Beyond the illegal sale, Abat opens another front that it considers equally serious: the message that these fraudulent companies have built for years around vaping. “For years it has been sold that vaping is something light, as something that does not get addictive, as a harmless alternative,” recalls the lawyer. And he points to the consequences if that story covers up a different reality: “If it is saying or insinuating that it does not have nicotine, when it does, or that it does not generate addiction with those strawberry flavors or various ones that exist, we are in false advertising and it also has legal consequences.”
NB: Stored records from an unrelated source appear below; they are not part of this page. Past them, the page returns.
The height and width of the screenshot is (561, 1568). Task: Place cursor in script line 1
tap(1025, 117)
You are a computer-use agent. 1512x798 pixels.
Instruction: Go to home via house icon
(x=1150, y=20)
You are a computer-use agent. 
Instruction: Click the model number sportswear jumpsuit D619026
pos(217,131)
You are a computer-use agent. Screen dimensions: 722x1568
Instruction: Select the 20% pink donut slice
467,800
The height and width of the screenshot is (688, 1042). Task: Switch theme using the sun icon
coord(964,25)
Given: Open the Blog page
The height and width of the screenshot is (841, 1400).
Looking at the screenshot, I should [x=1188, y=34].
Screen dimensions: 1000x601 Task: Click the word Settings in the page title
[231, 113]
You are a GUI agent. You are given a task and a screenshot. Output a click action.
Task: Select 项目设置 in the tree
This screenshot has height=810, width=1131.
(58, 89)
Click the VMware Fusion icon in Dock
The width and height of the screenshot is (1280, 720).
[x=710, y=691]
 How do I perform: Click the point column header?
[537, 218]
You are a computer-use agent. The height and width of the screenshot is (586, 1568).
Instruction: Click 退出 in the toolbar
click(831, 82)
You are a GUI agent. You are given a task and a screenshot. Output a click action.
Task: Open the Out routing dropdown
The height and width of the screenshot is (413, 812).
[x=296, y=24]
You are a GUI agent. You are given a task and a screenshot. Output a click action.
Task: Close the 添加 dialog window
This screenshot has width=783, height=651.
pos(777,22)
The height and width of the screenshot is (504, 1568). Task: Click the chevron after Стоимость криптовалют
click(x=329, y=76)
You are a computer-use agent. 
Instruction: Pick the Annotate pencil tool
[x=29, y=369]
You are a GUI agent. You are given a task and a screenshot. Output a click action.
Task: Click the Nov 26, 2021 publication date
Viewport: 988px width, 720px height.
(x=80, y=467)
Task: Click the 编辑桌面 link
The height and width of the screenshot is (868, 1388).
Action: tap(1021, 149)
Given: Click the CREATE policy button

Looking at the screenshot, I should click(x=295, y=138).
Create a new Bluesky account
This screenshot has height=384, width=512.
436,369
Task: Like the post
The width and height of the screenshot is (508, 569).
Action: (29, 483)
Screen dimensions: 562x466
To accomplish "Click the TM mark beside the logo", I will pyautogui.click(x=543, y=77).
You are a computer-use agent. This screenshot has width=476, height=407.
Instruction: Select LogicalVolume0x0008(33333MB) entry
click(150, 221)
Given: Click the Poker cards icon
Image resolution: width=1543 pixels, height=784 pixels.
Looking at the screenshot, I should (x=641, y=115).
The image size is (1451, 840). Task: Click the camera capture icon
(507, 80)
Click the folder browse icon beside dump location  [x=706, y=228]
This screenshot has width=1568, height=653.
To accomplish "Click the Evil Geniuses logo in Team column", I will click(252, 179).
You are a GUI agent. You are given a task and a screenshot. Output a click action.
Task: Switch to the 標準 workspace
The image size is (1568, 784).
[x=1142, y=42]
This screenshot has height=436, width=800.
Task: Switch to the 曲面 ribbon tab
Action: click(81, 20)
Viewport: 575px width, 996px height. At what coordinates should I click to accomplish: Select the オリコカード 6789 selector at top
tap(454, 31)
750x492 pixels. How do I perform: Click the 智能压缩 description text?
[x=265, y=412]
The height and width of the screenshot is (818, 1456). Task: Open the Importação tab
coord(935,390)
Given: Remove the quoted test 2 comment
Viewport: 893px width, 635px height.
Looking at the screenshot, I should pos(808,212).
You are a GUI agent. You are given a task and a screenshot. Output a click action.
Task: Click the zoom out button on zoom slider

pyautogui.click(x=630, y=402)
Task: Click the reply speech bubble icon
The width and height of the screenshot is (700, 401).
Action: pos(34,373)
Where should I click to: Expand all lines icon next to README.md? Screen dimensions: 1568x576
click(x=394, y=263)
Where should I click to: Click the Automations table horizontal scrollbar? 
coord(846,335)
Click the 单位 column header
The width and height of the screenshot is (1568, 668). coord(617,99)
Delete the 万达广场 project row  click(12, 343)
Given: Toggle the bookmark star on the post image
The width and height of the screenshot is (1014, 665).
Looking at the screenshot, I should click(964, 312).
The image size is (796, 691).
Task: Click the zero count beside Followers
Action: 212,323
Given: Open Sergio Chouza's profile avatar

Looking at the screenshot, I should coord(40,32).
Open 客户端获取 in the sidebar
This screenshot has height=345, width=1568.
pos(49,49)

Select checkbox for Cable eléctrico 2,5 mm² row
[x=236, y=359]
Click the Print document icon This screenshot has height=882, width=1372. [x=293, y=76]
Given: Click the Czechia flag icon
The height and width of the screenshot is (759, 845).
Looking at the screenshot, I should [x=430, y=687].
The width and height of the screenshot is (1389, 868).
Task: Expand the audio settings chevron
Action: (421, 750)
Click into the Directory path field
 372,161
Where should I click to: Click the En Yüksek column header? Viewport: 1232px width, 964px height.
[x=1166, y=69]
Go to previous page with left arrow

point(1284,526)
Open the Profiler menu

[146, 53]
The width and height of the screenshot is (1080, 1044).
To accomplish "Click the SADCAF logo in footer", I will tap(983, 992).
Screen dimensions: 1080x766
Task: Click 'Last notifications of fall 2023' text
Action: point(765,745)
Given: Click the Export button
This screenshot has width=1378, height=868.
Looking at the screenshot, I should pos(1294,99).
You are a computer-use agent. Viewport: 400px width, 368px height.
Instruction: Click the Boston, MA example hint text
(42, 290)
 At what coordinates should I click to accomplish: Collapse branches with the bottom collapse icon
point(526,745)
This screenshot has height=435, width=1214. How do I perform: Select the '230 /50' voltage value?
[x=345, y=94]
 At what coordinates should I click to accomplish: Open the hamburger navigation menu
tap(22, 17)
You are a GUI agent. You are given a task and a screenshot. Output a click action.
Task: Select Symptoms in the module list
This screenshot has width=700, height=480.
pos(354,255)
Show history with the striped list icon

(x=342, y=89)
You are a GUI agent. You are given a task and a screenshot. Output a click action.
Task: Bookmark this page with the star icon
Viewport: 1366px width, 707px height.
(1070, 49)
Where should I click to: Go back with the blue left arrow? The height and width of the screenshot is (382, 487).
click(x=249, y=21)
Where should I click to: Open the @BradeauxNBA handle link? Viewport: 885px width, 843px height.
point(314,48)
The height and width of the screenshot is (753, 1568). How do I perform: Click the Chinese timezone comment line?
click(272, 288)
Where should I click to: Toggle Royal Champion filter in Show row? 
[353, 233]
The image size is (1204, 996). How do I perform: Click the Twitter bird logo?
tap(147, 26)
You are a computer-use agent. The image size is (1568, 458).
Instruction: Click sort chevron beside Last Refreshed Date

The vaper as a device for tobacco cessation is supported by the Ministries of Health of countries such as the United Kingdom, the United States or France. The problem arises when these devices are sold outside of regulated channels, where their components can pose a health risk. Therefore, it is key to reinforce strict and effective regulation.

“We have minors hooked on devices that generate dependency, that affect their health and that is also totally normalized,” says Abat. “I’m tired of seeing him every day, everywhere, in parks, in bars, in restaurants, smoking without control, without fear and thinking that nothing happens here.”

The data from the ESTUDES 2025 Survey supports this perception, since nearly a third of young people between 14 and 18 years old have used a vape pen in the last month, purchased mostly in unregulated establishments. EVALI, the lung injury associated with vaping, has already accumulated documented cases in Spain, and recent studies suggest that vaping increases the risk of developing COPD by 129%.

The lawyer directly questions bazaar and marketplace sellers who do not comply with the regulations: “To those of you who sell vapers, why don’t you comply with the law? Why don’t you get inspected? I hope your hair falls out and I hope you are responsible and ask for your DNI, since you sell this shit.”